These are well-liked decisions for quantization (making knowledge smaller) in instruments like Meta’s FAISS and Unum’s USearch. Half-precision is fairly useful, working properly more often than not. However utilizing integers? That depends upon the AI mannequin you’re utilizing. Due to Quantization Aware Training, two of my faves — Microsoft’s E5 for simply textual content and Unum’s UForm for multi-modal knowledge — work properly even compressed to 8-bit numbers.
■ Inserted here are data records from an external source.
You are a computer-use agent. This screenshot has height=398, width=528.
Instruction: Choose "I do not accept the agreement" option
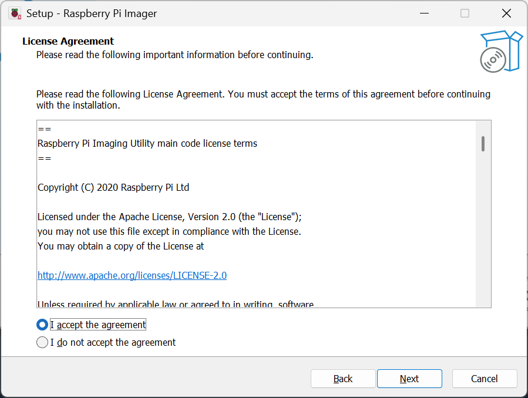[42, 342]
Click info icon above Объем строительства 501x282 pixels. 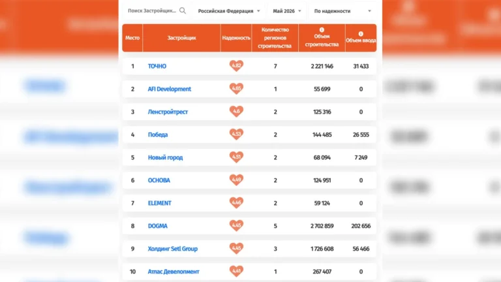tap(322, 30)
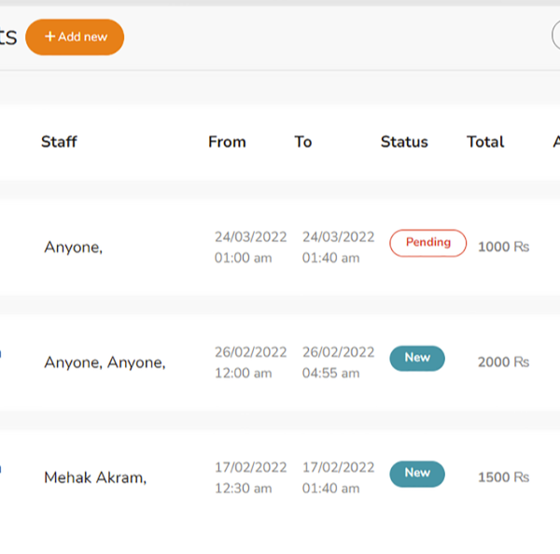This screenshot has width=560, height=554.
Task: Select the staff name Mehak Akram
Action: (95, 477)
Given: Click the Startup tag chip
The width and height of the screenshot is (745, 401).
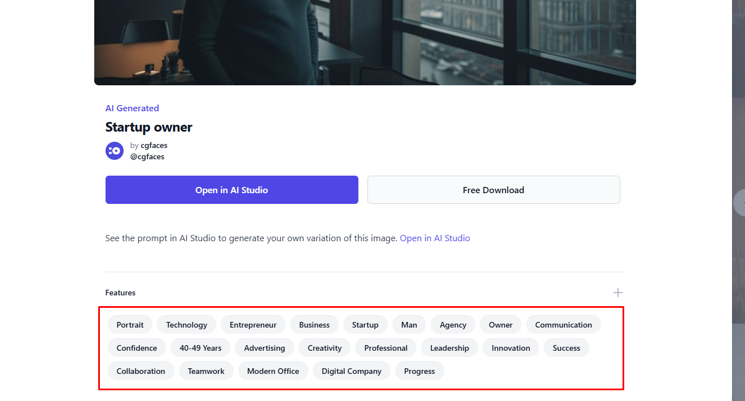Looking at the screenshot, I should click(x=365, y=325).
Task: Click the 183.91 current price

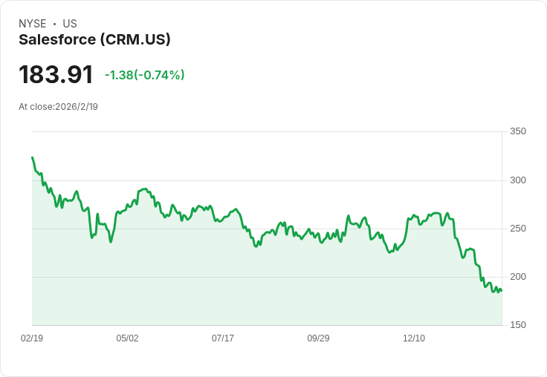Action: (56, 74)
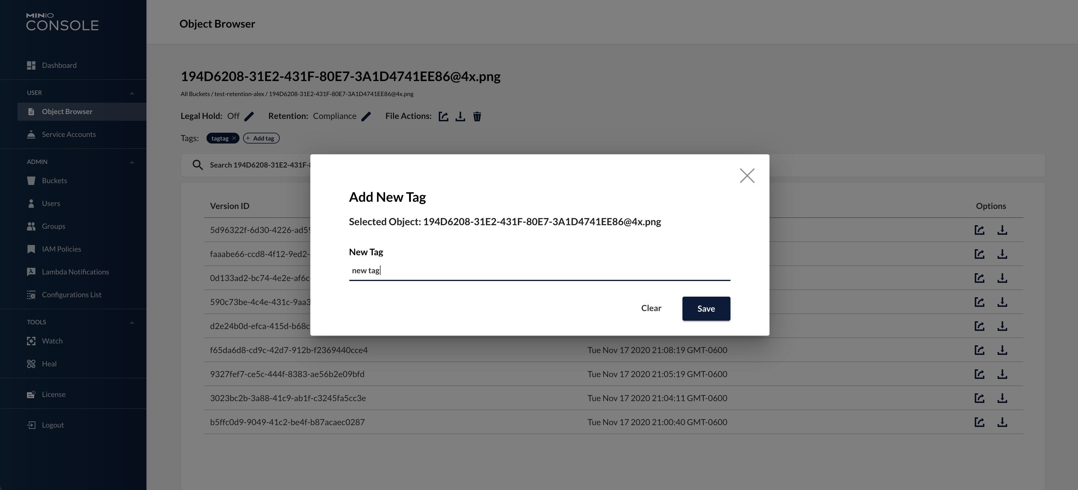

After getting our vectors arrange, I used our cosine_distance operate to see how related the three arrays are:

  • floats: 349 µs ± 5.71 µs per loop.
  • halfs: 525 µs ± 9.69 µs per loop.
  • ints: 2.31 ms ± 26 µs per loop.

However right here’s the issue. As an alternative of getting quicker, issues went 35x slower than our 65.3 µs place to begin. Why?

  1. Reminiscence Administration: Certain, NumPy makes use of C arrays, that are cool. However each time we loop by them, we flip small byte stuff into larger Python stuff. And with reminiscence being unpredictable, it’s stunning issues didn’t go even slower.

  2. Half-Precision Help: Most new units help half-precision. However the software program facet? Not a lot. Just a few AI instruments use it, they usually typically concentrate on GPU stuff, leaving out the CPU. So, changing half-precision issues on the go will be gradual.

  3. Integer Overflows: Doing math with our tiny integers isn’t clean. We hold getting these annoying overflow warnings. The CPU spends extra time checking issues than really doing the maths. We regularly see issues like: “RuntimeWarning: overflow encountered in scalar multiply”.

Right here’s a tip: When you’re utilizing NumPy, go all in. Mixing it with common Python can actually gradual you down!

SciPy

NumPy can also be the muse of the SciPy library, which supplies many useful capabilities for scientific computing, together with the scipy.distance.spatial.cosine. It would use the native NumPy operations for as a lot as attainable.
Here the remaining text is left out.